Lisa Peterson and Denis O’Hare conceived the play at the dawn of America’s 2003 invasion of Iraq. The vehicle they chose to represent endless war comes in the form of a cypher, one that has haunted every foxhole, every trench, and every rampart since time immemorial. Known simply as The Poet, he is doomed by the gods to narrate tales of conflict until such time as the plague of war is eradicated from the globe.

Which means that the world-weary Poet never runs out of material. His catalog of battles is expansive, eternal…but what better tale to tell than that of Homer’s The Iliad?

Daniel Dorner gives a powerhouse performance as the scruffy raconteur who enters lugging a heavy suitcase, the contents of which remain as mysterious as the famous briefcase in Pulp Fiction. Perhaps he is schlepping the collective weight of a planet’s sorrows?

The Poet spins a lyrical saga while, on occasion, lapsing into snippets of the work’s original Greek, but perhaps the most evocative passages of An Iliad—the ones that best translate the horrors (and humanity) of war—are found when the narrator speaks in a contemporary tongue. It is then that the bard in a pork pie hat is something of an Everyman. He’s the guy on the third barstool from the jukebox. He’s your neighbor chatting over the fence. He’s the cabbie talking your ear off as the meter ticks away. He’s a storyteller.

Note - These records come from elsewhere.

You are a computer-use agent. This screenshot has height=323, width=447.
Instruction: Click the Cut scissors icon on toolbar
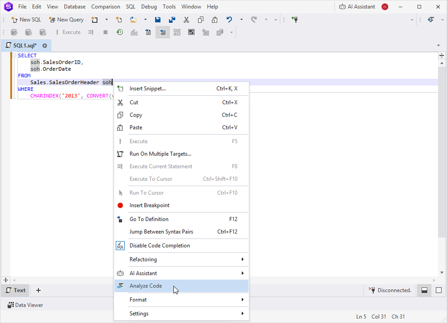pos(186,19)
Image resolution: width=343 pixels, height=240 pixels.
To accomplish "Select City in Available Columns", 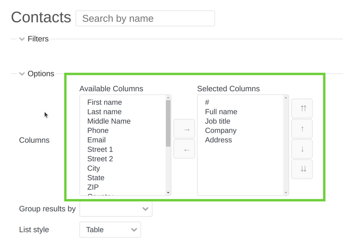I will [93, 168].
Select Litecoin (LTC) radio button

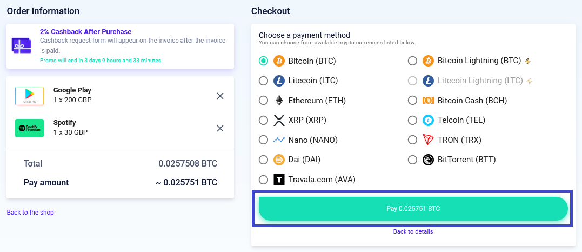263,81
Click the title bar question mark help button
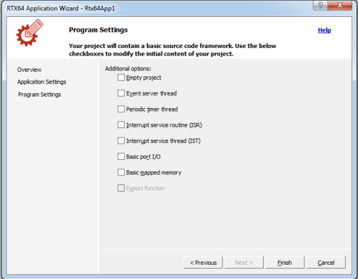358x279 pixels. (321, 5)
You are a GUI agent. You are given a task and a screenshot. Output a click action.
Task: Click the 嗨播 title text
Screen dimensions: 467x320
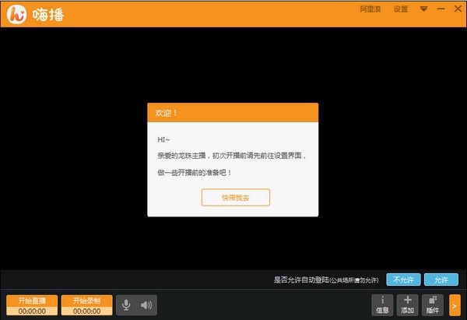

The play unfolds on an almost entirely bare stage, but Dorner’s is a performance of incredible physicality. The most energetic Slam artist has nothing on this guy. Moving seamlessly between shadow and light, lucidity and lunacy, The Poet strikes a breathlessly riveting figure. His only companion is The Muse, played by stand-up bassist Max Stehr. The musician speaks no lines. He alternately caresses and then attacks his instrument. His bass is not an avenue for providing a musical score so much as it is a source of sound effects and other machinations that drone and groan and scream and whimper in punctuating The Poet’s words.

Homer has never been more accessible—or relevant. His characters wielded bows, spears, and shields, but they could just as easily have been planting roadside bombs or firing rocket launchers. Sadly, The Poet’s bellicose subject matter is sourced from a bottomless abyss. His stories have no beginning and no end.

The Poet, it would seem, will forever be under the spell of the gods. He’ll always have new tales to tell. In the meantime, Director Cathy Kurz’s An Iliad is flat-out unforgettable theatre.

An Iliad runs through Nov. 30 at the Brigit Saint Brigit Theatre, 1002 Dodge St. Visit bsbtheatre.com for ticket information.